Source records
* * * * *

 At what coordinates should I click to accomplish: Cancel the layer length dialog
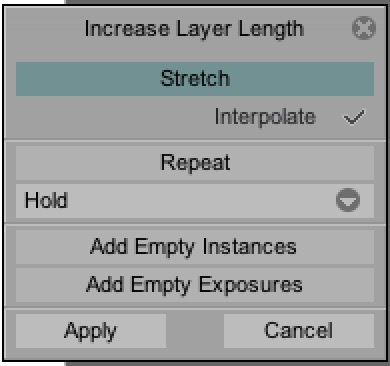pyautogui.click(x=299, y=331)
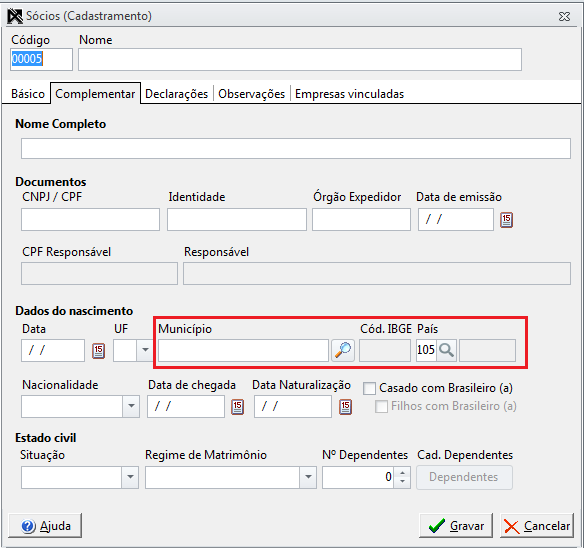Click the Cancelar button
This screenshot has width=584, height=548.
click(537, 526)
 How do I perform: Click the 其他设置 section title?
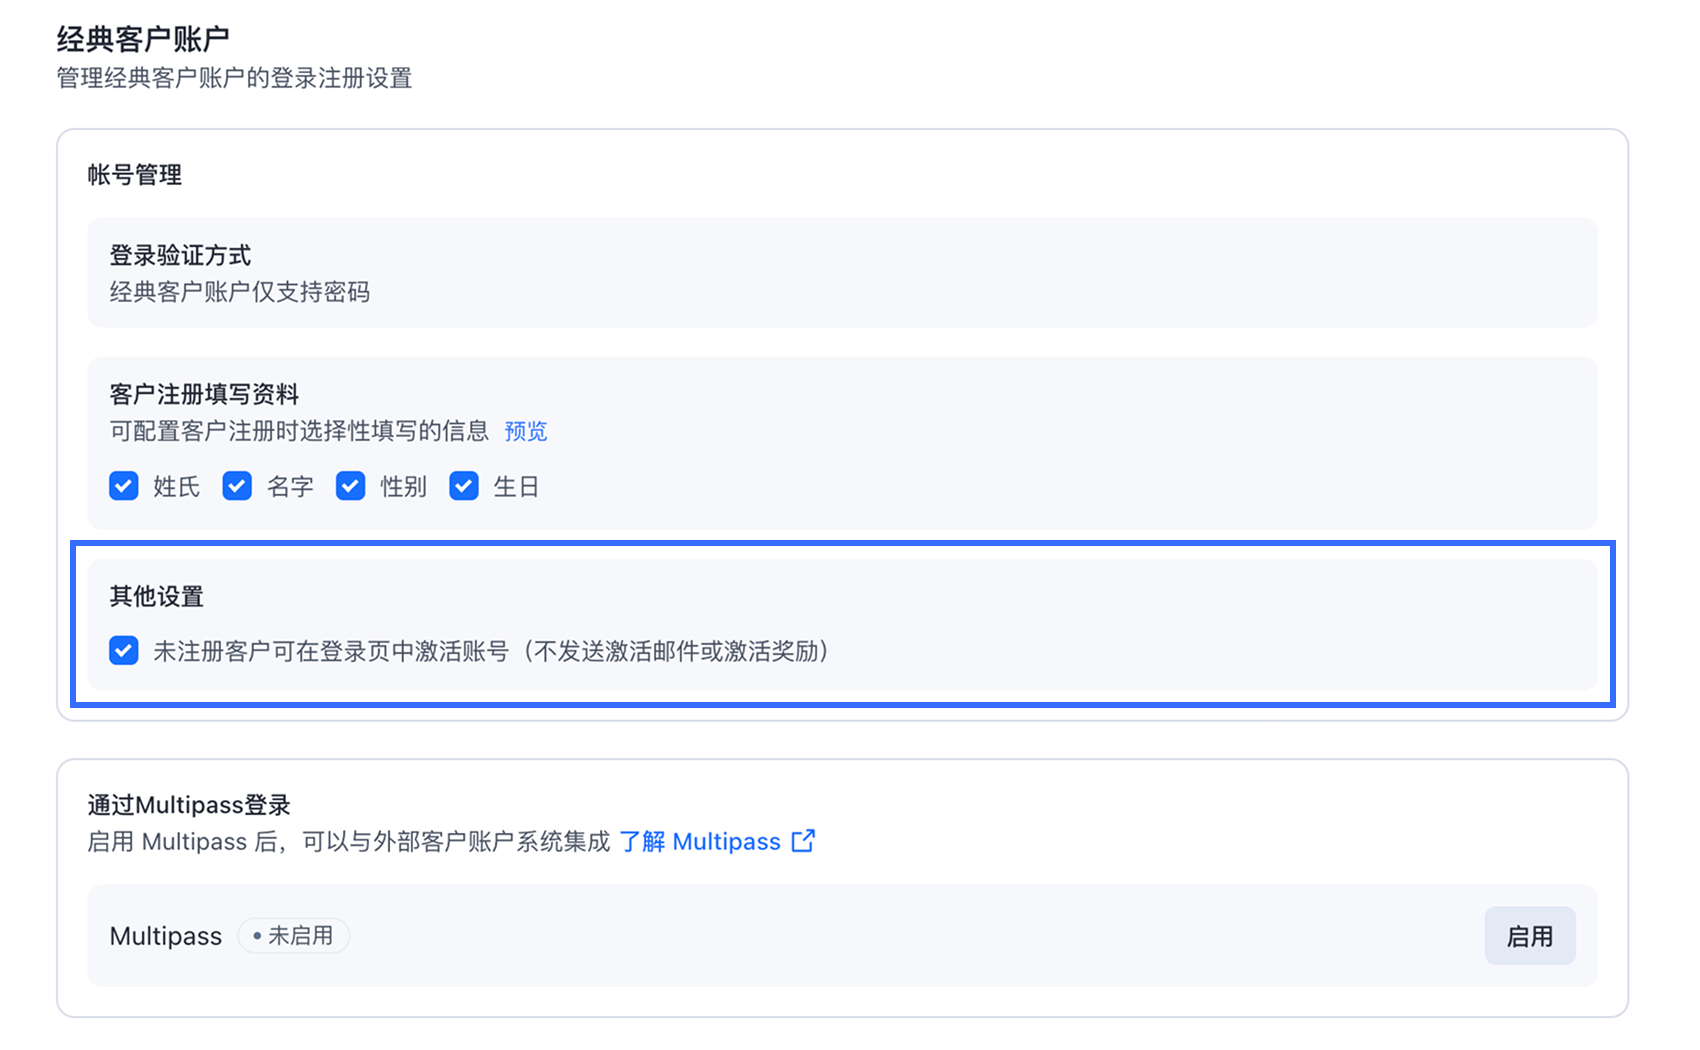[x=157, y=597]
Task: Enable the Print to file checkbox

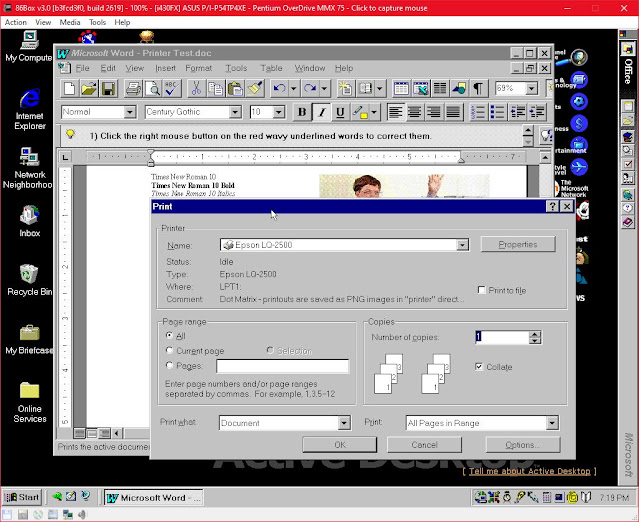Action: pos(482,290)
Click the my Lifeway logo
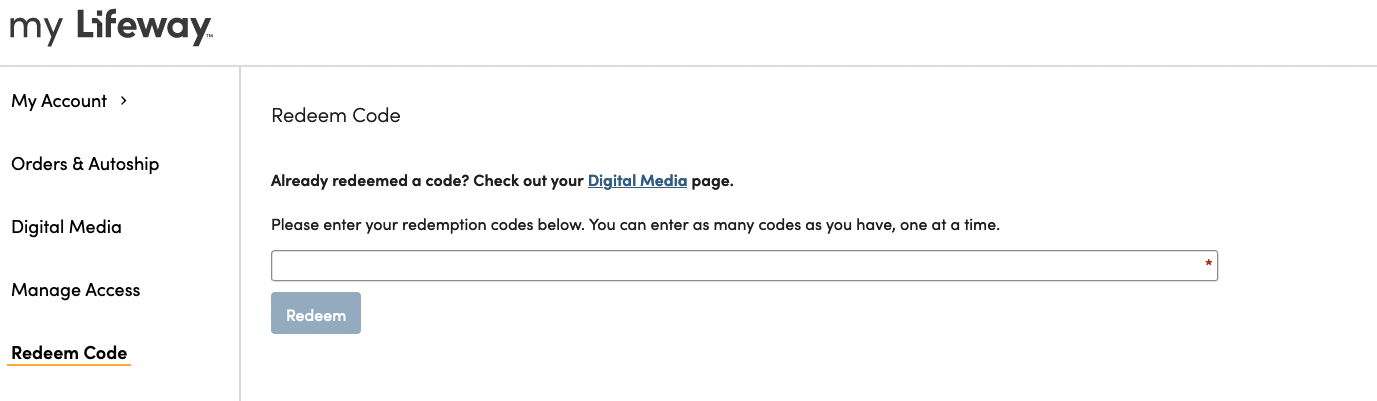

* * * * *

The problem => The task calls for duplicating the data exactly, with no images kept.

Response =>
 At what coordinates should I click to accomplish: Cancel the layer length dialog
pyautogui.click(x=299, y=331)
Click the Cancelar button
This screenshot has width=584, height=548.
click(537, 526)
 How do I perform: Click the 其他设置 section title?
[x=157, y=597]
Task: Enable the Print to file checkbox

Action: pos(482,290)
Click the my Lifeway logo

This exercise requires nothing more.